Asian Coconut Fish Chowder
Coconut milk adds a soft, nutty taste to this Asian fish chowder, while also thickening it. When cooking with coconut milk or cream, don't let the liquid boil or it may curdle or separate.
- Servings: 6
Source: Martha Stewart Living, February 2003
- 1 tablespoon unsalted butter
- 1 small onion, cut into very thin wedges
- 2 garlic cloves, finely chopped
- 4 fresh or frozen kaffir lime leaves
- 2 cups homemade or frozen fish stock
- 6 ounces baby potatoes, cut into 1/2-inch chunks
- 2 stalks celery, thinly sliced on the bias
- 1/4 pound green beans, stem ends trimmed, cut into 1 1/2-inch lengths
- 1 one-inch piece fresh ginger, peeled and finely julienned (about 2 tablespoons)
- 3 cups unsweetened coconut milk
- 1 pound cod fillets, cut into large chunks
- Coarse salt and freshly ground pepper
- 1/2 bunch fresh chives, cut into 1 1/2-inch lengths, for garnish
- 6 tablespoons freshly grated or desiccated coconut, for garnish
Heat butter in a large saucepan or small stockpot over medium heat.
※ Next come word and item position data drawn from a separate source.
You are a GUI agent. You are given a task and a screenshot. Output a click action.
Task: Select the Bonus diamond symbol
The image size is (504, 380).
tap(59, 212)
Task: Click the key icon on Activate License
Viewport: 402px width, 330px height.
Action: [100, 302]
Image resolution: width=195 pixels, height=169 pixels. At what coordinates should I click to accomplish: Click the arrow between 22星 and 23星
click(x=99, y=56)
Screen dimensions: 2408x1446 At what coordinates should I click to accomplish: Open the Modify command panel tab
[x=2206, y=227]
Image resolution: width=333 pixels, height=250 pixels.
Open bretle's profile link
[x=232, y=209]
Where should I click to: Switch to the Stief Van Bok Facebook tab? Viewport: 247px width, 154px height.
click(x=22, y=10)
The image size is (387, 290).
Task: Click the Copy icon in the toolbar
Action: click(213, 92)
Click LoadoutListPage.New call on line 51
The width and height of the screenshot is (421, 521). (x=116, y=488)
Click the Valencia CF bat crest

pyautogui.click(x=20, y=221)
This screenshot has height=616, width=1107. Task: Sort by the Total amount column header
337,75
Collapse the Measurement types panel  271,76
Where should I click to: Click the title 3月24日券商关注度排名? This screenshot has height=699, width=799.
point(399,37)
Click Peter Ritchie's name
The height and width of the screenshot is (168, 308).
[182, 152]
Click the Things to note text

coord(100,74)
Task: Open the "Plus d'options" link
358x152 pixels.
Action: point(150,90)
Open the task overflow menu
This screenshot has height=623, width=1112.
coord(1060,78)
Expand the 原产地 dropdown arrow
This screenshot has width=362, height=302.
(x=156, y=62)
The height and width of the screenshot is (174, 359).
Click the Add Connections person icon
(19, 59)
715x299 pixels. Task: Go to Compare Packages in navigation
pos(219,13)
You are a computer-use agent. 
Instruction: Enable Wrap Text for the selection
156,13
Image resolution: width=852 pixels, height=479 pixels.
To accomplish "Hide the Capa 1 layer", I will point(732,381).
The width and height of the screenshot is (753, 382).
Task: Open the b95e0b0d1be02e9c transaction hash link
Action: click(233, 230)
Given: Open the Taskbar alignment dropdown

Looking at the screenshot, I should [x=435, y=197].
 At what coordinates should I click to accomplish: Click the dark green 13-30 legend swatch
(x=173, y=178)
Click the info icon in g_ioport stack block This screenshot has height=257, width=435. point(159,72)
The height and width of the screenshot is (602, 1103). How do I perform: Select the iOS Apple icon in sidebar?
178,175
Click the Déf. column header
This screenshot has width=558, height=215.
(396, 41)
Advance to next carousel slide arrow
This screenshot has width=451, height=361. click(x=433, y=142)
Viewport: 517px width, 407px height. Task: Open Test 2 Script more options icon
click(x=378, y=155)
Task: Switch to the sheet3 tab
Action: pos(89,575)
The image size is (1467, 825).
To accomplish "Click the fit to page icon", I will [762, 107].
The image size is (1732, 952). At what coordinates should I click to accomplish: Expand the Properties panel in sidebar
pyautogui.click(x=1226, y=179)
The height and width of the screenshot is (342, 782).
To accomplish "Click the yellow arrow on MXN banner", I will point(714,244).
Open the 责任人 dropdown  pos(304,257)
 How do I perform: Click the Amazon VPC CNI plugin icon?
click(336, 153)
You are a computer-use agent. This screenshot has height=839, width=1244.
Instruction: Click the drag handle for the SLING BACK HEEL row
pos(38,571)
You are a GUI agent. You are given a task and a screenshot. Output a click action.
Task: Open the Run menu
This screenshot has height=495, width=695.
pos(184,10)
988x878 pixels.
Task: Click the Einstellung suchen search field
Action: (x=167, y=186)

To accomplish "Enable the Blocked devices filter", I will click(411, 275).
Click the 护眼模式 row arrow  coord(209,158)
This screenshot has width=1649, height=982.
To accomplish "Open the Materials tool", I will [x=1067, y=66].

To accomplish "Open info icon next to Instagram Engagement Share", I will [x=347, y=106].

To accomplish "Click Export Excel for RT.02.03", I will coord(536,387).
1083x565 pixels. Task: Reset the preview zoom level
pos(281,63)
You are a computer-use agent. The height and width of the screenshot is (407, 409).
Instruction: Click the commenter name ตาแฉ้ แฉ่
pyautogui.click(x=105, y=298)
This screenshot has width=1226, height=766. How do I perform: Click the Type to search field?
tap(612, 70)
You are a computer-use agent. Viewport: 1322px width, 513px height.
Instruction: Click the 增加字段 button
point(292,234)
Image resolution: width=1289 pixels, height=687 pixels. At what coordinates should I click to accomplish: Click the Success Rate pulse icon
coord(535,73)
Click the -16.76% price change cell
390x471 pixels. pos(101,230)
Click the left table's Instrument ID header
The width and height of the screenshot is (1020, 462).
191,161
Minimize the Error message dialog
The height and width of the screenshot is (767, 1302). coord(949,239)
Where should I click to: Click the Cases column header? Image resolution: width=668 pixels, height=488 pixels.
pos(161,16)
Add onion, and cook, stirring occasionally, until translucent, 3 to 4 minutes. Add garlic and lime leaves; cook 1 minute. Add fish stock, potatoes, celery, green beans, and ginger; bring to a simmer over medium heat. Cook 7 to 9 minutes.
Reduce heat to low. Add coconut milk, and bring almost to a simmer. Add fish; without stirring, simmer until the fish is opaque and vegetables are tender, about 5 minutes. Season with salt and pepper. Ladle the soup into bowls; garnish with chives and coconut. Serve immediately.